* Problem description: Where does the word "agent" appear in the data? Copy every line that holds it.

* Data to use:

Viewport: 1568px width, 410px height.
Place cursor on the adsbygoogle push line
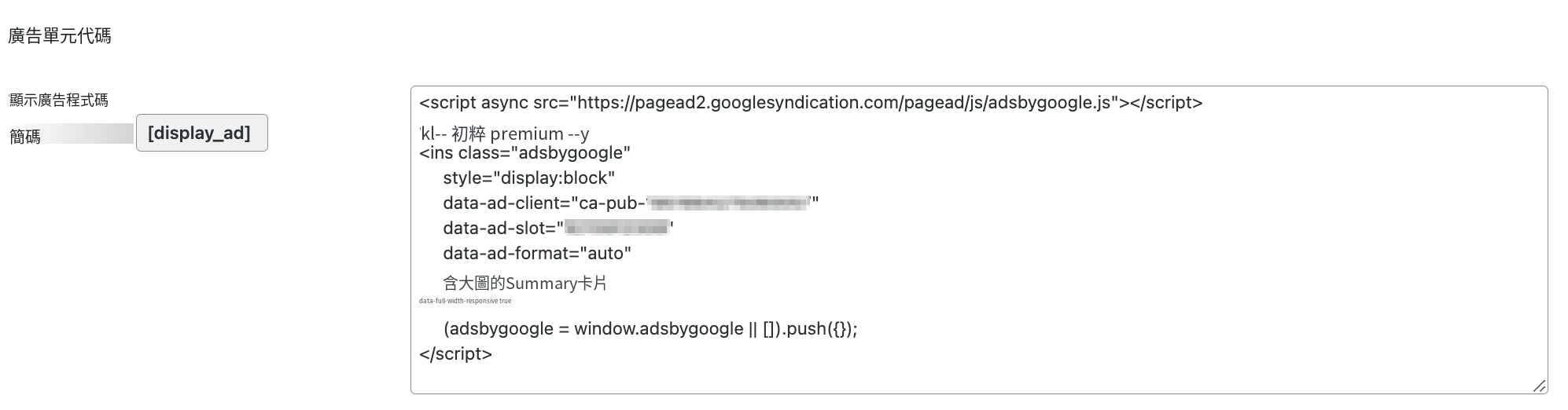650,329
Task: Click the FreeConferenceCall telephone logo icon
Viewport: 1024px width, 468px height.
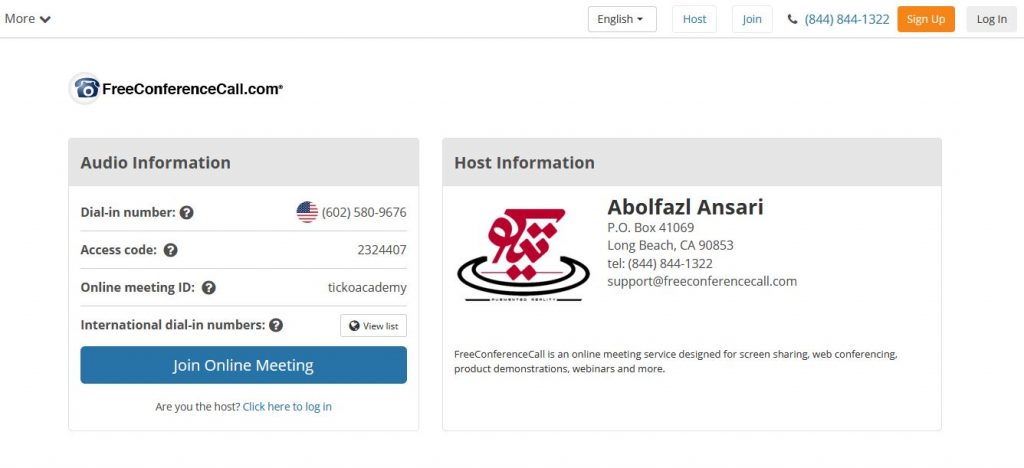Action: coord(86,88)

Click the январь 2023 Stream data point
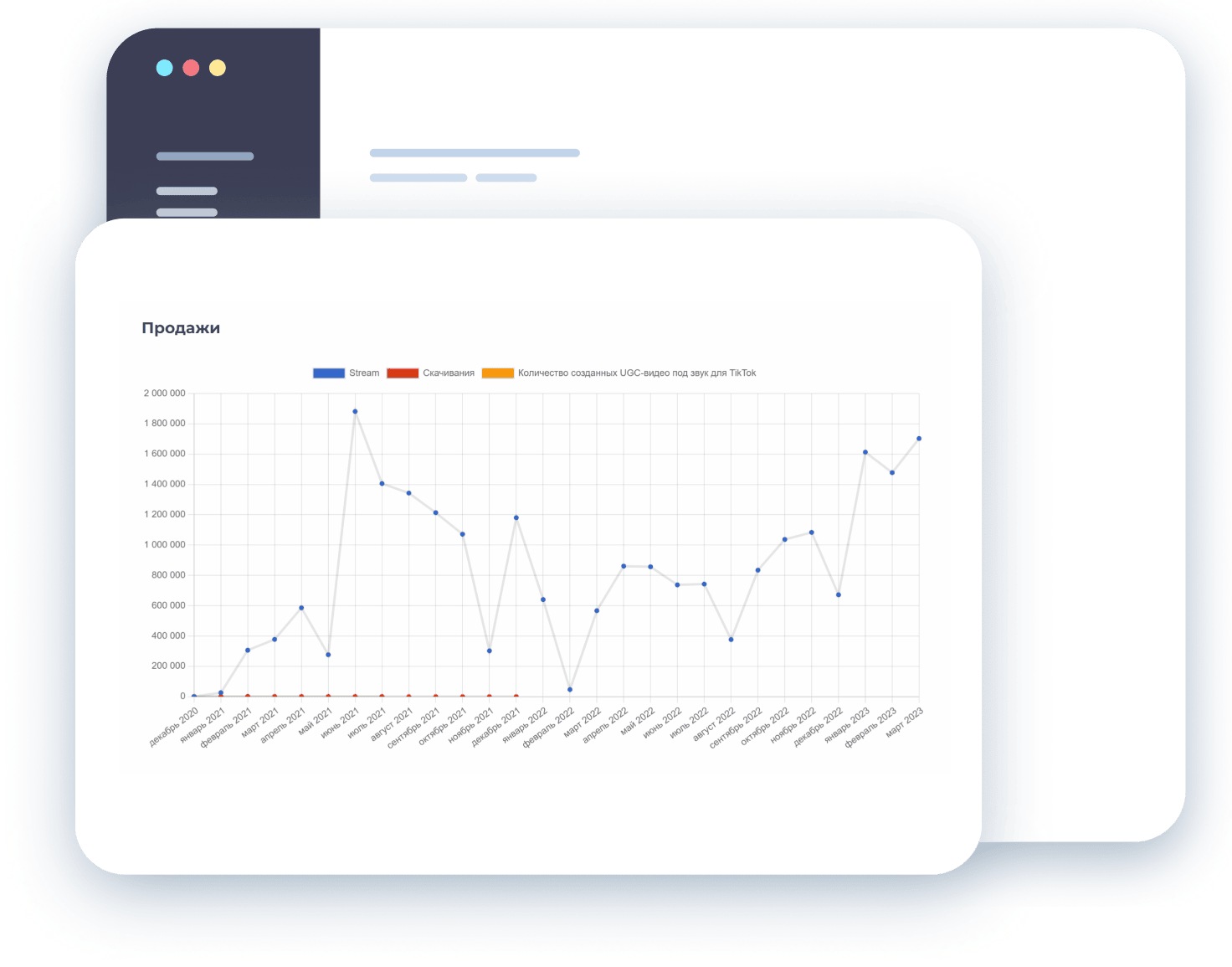(x=865, y=452)
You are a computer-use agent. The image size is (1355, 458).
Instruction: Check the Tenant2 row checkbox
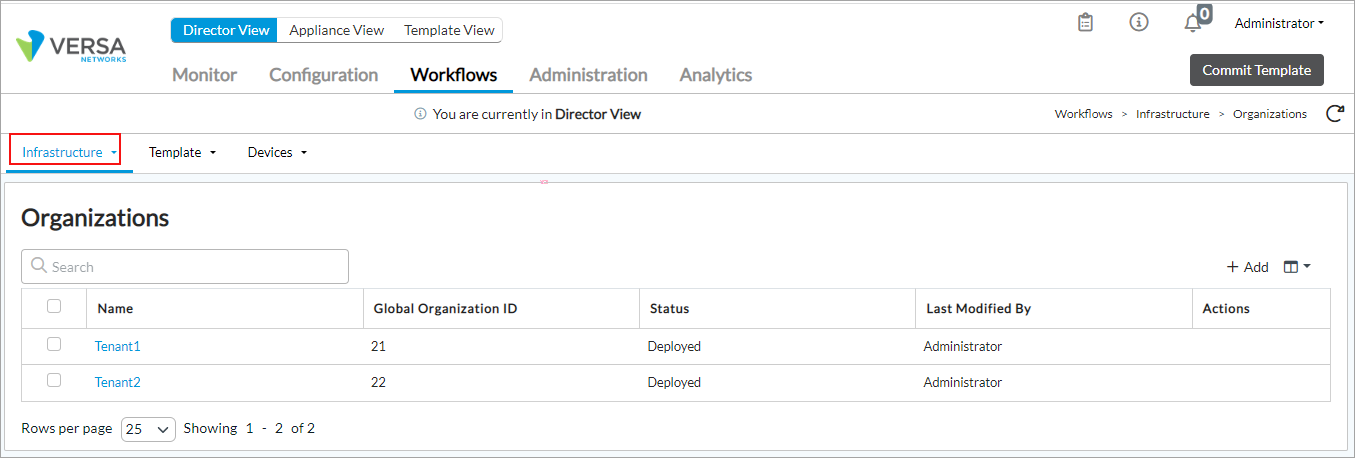coord(54,381)
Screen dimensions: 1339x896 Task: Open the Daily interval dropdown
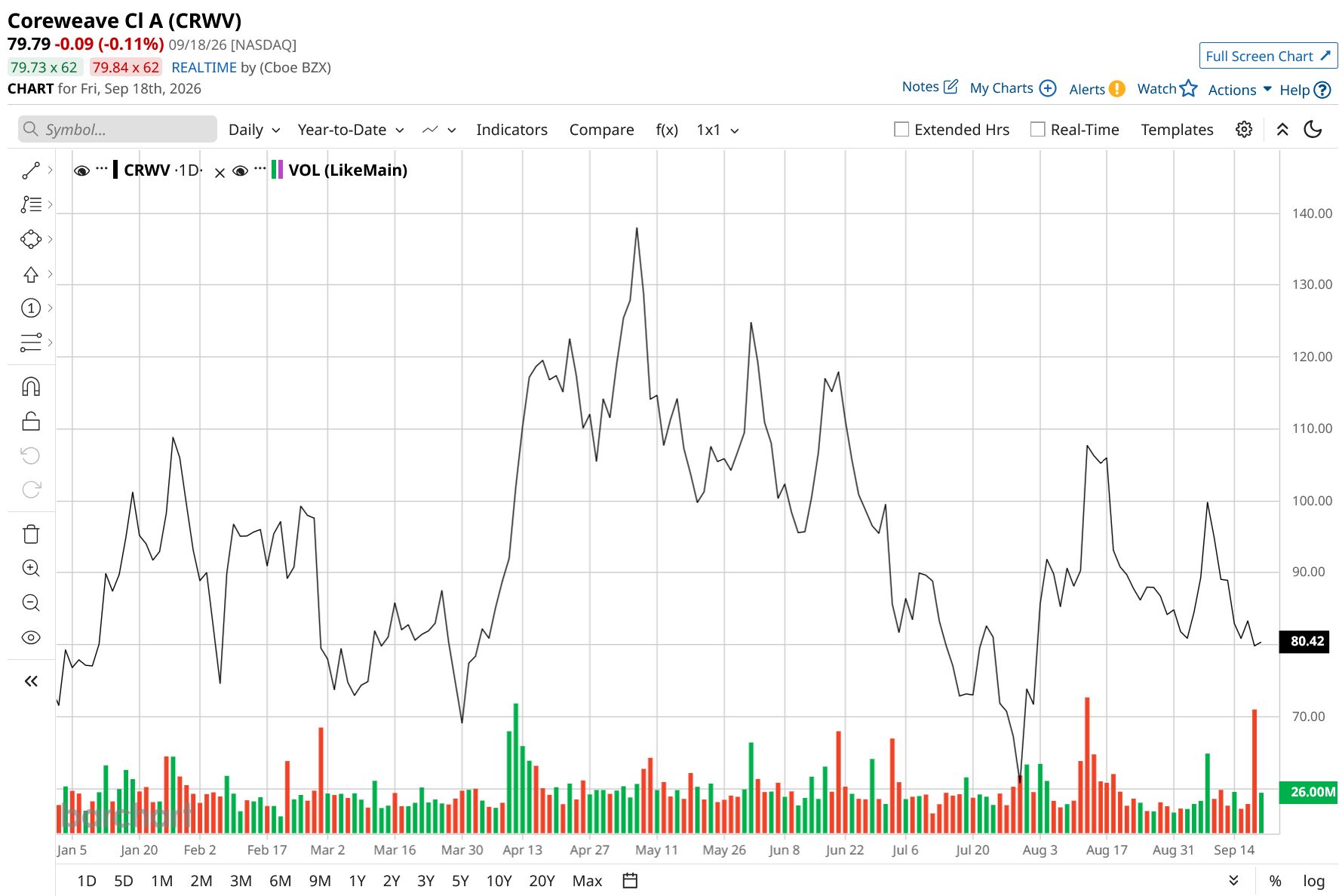pos(254,130)
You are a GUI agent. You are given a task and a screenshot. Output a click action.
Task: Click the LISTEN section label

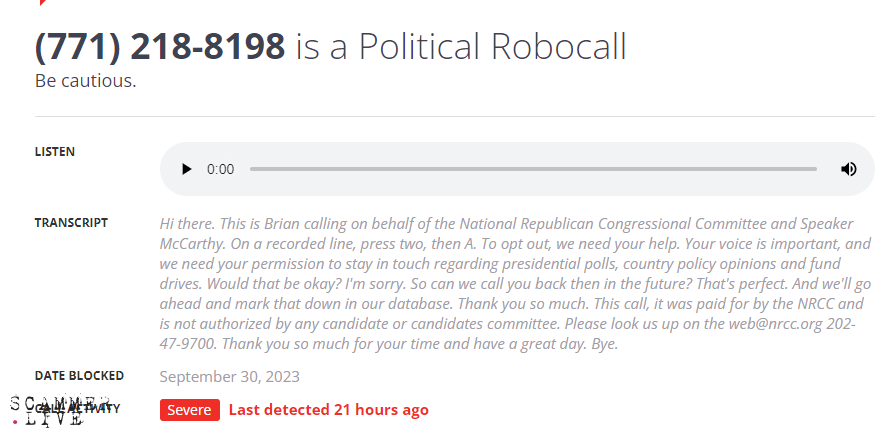pos(55,152)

* Exercise solution:
You are a computer-use agent. The image size is (1355, 458).
You are a GUI agent. You are given a task and a screenshot. Output a click action.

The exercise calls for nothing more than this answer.